1. Description of Service. GuidePath will make available reasonably sufficient services for creating and maintaining a web presence. Service will include sufficient storage space for Your Web Presence. Creation, amendment, and upgrade services shall take effect immediately upon request by Customer and shall take a maximum of twenty (20) business days to complete.
2. Fees and Payment. GuidePath will begin billing Customer as of the Activation Date listed on the Signature Page. Customer will pay GuidePath for Services rendered as set forth on Signature Page, plus any applicable taxes. GuidePath will invoice Customer in advance as set forth on the Signature Page.
3. Term. The term of this agreement shall begin on the Activation Date listed on the Signature Page and will continue for a minimum of twelve (12) months, unless earlier terminated by GuidePath in accordance with this Agreement. This Agreement will automatically renew for an additional twelve- (12) month term ("Additional Term") unless otherwise terminated. GuidePath reserves the right to terminate the Service to the Customer in the event that the Customer breeches any of the Customer Responsibilities listed below. Upon expiration or termination of this agreement by either party, GuidePath shall delete the Customer's account from GuidePath's servers for GuidePath's purposes.
4. Customer Responsibilities. Customer acknowledges and agrees:
(i) that the primary function of the Service(s) as they relate to Customer's Web Presence is to facilitate access by end users to the information Provided by GuidePath's Web Services;
(ii) that GuidePath has no proprietary, financial, or other interest in Customer's goods or services that may be described in or offered through Customer's Web Presence
(iii) and that Customer is solely responsible for the content, quality, performance and all other aspects of its goods or services and the information or other content contained in or provided through the Customer's Web Presence (including the exceptions listed in Content Restrictions below).
Ownership of any graphics, text or other information developed, modified and designed by GuidePath for incorporation into Customer's Web Presence shall remain with GuidePath.
The conditions and terms of this Agreement may change; the use of GuidePath's services after any change to this Agreement shall constitute the Customer's acceptance of any changes.
Customer authorizes GuidePath to use its business name and/or statistical information for purposes of advertising and/or promotion of GuidePath and GuidePath's features (which includes, but is not limited to, the Customer's own section within the GuidePath family).

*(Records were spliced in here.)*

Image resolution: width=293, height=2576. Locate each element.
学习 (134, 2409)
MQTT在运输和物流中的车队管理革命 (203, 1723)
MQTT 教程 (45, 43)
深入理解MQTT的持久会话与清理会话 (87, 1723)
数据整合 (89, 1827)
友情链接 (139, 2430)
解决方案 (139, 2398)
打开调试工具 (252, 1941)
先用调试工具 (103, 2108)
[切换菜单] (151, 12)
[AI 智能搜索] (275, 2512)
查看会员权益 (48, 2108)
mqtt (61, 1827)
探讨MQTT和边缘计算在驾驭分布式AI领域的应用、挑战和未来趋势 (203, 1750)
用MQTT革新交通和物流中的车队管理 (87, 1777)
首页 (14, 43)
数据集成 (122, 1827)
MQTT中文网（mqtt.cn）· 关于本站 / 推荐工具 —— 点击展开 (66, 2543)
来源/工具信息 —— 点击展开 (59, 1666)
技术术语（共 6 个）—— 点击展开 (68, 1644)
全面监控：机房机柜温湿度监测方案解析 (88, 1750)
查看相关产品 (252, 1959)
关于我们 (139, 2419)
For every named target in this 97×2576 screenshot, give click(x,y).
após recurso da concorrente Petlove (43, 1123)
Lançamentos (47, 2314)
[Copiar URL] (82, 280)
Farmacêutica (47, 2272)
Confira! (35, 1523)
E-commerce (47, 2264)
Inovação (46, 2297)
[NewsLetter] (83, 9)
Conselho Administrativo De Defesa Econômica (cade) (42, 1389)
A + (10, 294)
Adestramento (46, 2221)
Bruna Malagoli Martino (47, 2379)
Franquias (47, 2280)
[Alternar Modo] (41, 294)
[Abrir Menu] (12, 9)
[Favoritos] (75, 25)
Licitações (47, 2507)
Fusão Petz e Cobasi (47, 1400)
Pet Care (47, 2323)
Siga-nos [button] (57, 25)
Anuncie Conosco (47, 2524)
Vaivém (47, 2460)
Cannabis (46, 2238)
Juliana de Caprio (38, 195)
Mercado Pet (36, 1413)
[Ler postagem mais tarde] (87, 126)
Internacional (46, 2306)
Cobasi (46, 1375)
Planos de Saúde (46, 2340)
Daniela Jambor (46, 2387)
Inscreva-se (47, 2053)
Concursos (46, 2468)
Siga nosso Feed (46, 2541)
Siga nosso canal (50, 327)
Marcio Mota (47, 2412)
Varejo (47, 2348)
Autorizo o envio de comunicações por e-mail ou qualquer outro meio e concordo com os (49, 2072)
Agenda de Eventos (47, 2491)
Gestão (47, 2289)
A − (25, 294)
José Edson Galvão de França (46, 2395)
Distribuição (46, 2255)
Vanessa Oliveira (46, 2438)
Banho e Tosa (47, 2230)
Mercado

5. Content Restrictions. No content containing nudity, vulgarity, profanity, or violence shall be permitted on GuidePath's servers. Customer agrees that GuidePath shall maintain such content guidelines upon Customer's Web Presence that shall provide for the widest possible usage by all end users (including, but not limited to children). No content shall be allowed which is defamatory, fraudulent, or deceptive. No confidential or proprietary information shall be displayed, except solely at Customer's own risk.
6. Disclaimers. The Internet is a network of both government and non-government inter-operable packed switch networks. The Internet is not owned, operated, or managed by, or in any way affiliated with GuidePath or any GuidePath affiliates. GuidePath cannot and will not guarantee that the Service provided is sufficient to meet Your needs.. GuidePath assumes no responsibility for any commercial transactions attempted or completed involving any GuidePath services designed to enable such transactions by Customer for transmission carried over inter-exchange carriers' and local exchange carriers' and other providers' transmission facilities. We are not responsible for transmission errors, or corruption or security of data.
7. Liability Limitation. Customer agrees that all information provided on the Service and the Service itself are provided "AS IS" and on an "AS AVAILABLE" basis.
8. Indemnification. Customer shall indemnify, defend and save harmless GuidePath if any Judicial action or informal claim is brought by any third party against GuidePath resulting from the use of Service by Customer or any User.
9. General. Neither party may, without the prior written consent of the other party, assign or transfer this Agreement or any obligation hereunder, except that GuidePath, upon written notice to Customer, may assign this Agreement to any affiliated entity, or to a successor entity upon the merger, reorganization, consolidation, or sale of all or substantially all of GuidePath's assets. This Agreement is the entire Agreement between GuidePath and Customer on the subject matter hereof, and it supersedes all prior representations, understandings, or agreements, without limitation, any marketing or promotional material that may be supplied by GuidePath.